La panne de l'ascenseur social, c'est trés simple et concret.Celà désigne les risques de déclassement propres à la generation des 20 ans aujourd'hui.Ce risque de déclassement traverse la problématique du Diplôme Européen d'Etudes Supérieures lorsqu'on comprend qu'il ne permettra probablement pas d'accéder au niveau social des parents à diplôme égal ou supérieur.

Evidemment, il ,est malaisé de parler d'une generation DEES ! puisque le propre de cette generation c'est justement de ne pas être homogène.Pas d'espoirs communs ? Pas la même vision de l'avenir ? Oscillant entre rêves et frustrations sans que celà se traduise véritablement politiquement, ce qui semble caractériser cette generation au sein de laquelle s'inscrivent les DEES, c'est la crise de l'idée de progrés.On y croit .on veut y croire.Mais on sait que ça ne marche pas ou pas comme prévu.

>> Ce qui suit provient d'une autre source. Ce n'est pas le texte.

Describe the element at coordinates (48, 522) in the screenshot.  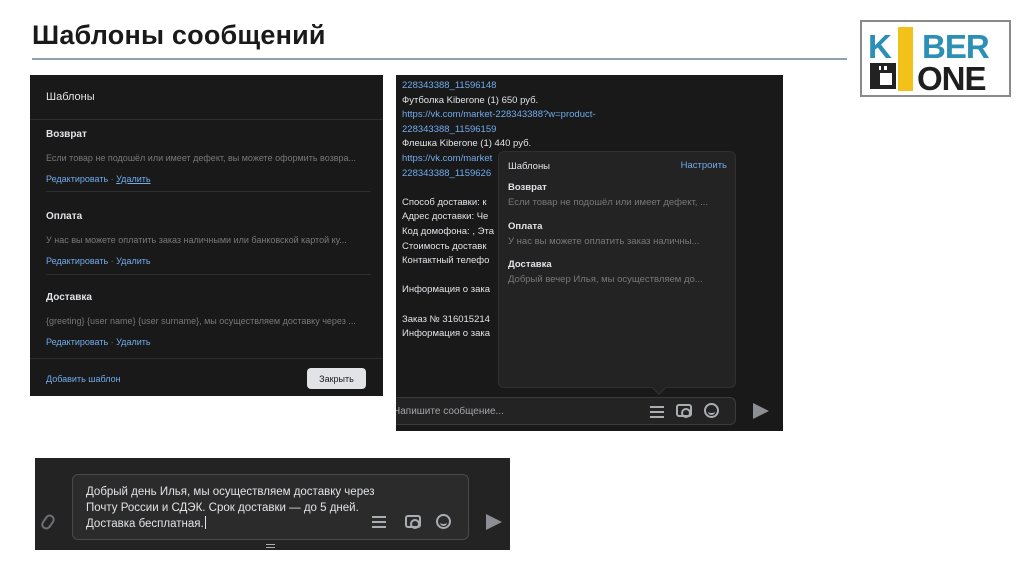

D'abord , c'est l'explosion scolaire dela fin des années 80 qui a porté de 30% à 62% d'une classe d'âge au baccalauréat entre 1988 et 1994 et de 10% à plus de 20% le nombre de titulaires d'une licence.La surabondance de diplômés par rapport aux positions sociales disponibles a pour conséquence qu'une partie importante des jeunes diplômés ne peut plus envisager les mêmes carrières que celles de leurs ainés, même s'ils continuent de les espérer.

Allez !un chiffre pour garder le moral !

Les titulaires d'une licence ou plus agés de 30 à 35 ans ne sont plus que 54% à être cadres, alors qu'ils étaient 70% dans les années 1970.Seuls les titulaires de diplômes de grandes écoles sauvent leur perspective.

Dans ce cadre, on comprend que la reflexion de PrepaDEES interroge les possibilités ou non d'un rattrapage social en dépassant des cicatrices que louis CHAUVEL désigne comme des "scarifications"Cela signifie que la position sociale du DEES est fondamentalement ambigue.Il monte ou il descend ? Il est déjà dans la frustration vis à vis de ses parents et de leur statut ou dans l'ascension effective ?Ces questions semblent arides.Il nous semble qu'on ne peut pas ne pas les poser au lieu de vendre du fantasme sans expliquer les enjeux réels de la mobilité sociale.

N'est ce pas celà que recherche le DEES en poursuivant ses études?